O czym należy pamiętać, składając wniosek o rozłożenie nakazu zapłaty na raty?


Odwołując się do nieuprawomocnionego wyroku sądu, należy koniecznie uznać powództwo, co będzie niebagatelnym potwierdzeniem chęci spłaty długu zarówno dla sądu, jak i wierzyciela. W piśmie warto:

  • zwrócić uwagę na trudności finansowe, które są poważną przeszkodą w zwróceniu wszelkich należności,
  • dokładnie przedstawić sytuację, co będzie tak zwanym uzasadnieniem, które przekona sąd o faktycznym braku możliwości natychmiastowej spłaty. Szczegółowy opis zawierający wypunktowane źródła dochodu, stałe wydatki oraz ilość osób na utrzymaniu to istotny element składanego sprzeciwu,
  • dołączyć zaświadczenia o aktualnych źródłach dochodu oraz stanie majątku mogą stanowić kluczowy zwrot w całej sprawie.

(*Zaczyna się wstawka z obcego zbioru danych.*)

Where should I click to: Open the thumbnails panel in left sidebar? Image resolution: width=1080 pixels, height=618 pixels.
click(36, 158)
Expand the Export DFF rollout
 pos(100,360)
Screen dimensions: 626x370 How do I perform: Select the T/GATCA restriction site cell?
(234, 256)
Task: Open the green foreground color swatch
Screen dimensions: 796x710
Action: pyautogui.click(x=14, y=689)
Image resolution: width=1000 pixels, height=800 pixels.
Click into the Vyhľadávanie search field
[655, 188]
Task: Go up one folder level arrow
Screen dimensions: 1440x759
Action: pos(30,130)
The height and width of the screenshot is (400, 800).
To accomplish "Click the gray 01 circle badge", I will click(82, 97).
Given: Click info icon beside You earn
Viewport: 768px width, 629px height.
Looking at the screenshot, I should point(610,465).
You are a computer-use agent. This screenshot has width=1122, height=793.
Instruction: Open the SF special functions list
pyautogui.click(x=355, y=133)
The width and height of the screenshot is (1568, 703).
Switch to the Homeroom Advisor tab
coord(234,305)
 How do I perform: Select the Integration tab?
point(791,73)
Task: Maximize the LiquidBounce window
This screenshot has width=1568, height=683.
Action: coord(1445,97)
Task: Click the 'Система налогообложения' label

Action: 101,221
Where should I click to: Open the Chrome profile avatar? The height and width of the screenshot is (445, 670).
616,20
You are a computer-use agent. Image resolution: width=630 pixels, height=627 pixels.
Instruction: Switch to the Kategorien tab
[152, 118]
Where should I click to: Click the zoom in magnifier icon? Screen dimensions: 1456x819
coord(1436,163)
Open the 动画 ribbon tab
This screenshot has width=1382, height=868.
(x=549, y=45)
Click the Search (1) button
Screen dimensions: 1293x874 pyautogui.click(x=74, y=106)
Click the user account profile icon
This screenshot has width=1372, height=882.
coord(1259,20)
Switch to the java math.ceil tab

Do nielicznych przypadków należy sytuacja, w której sąd nie zgadza się na spłacanie zaległych należności w ratach. Jedynym pozytywnym elementem tego typu niespodziewanego wyroku jest spory zysk czasu – dłużnik do momentu uzyskania prawomocnego orzeczenia może próbować uzyskać pieniądze na szybkie rozpoczęcie spłat oraz przekazanie do sądu potwierdzenia rozpoczęcia zapłat. Na pozytywne bądź negatywne rozpatrzenie sprawy wpływa także rodzaj postępowania sądowego, w tym upominawcze oraz nakazowe.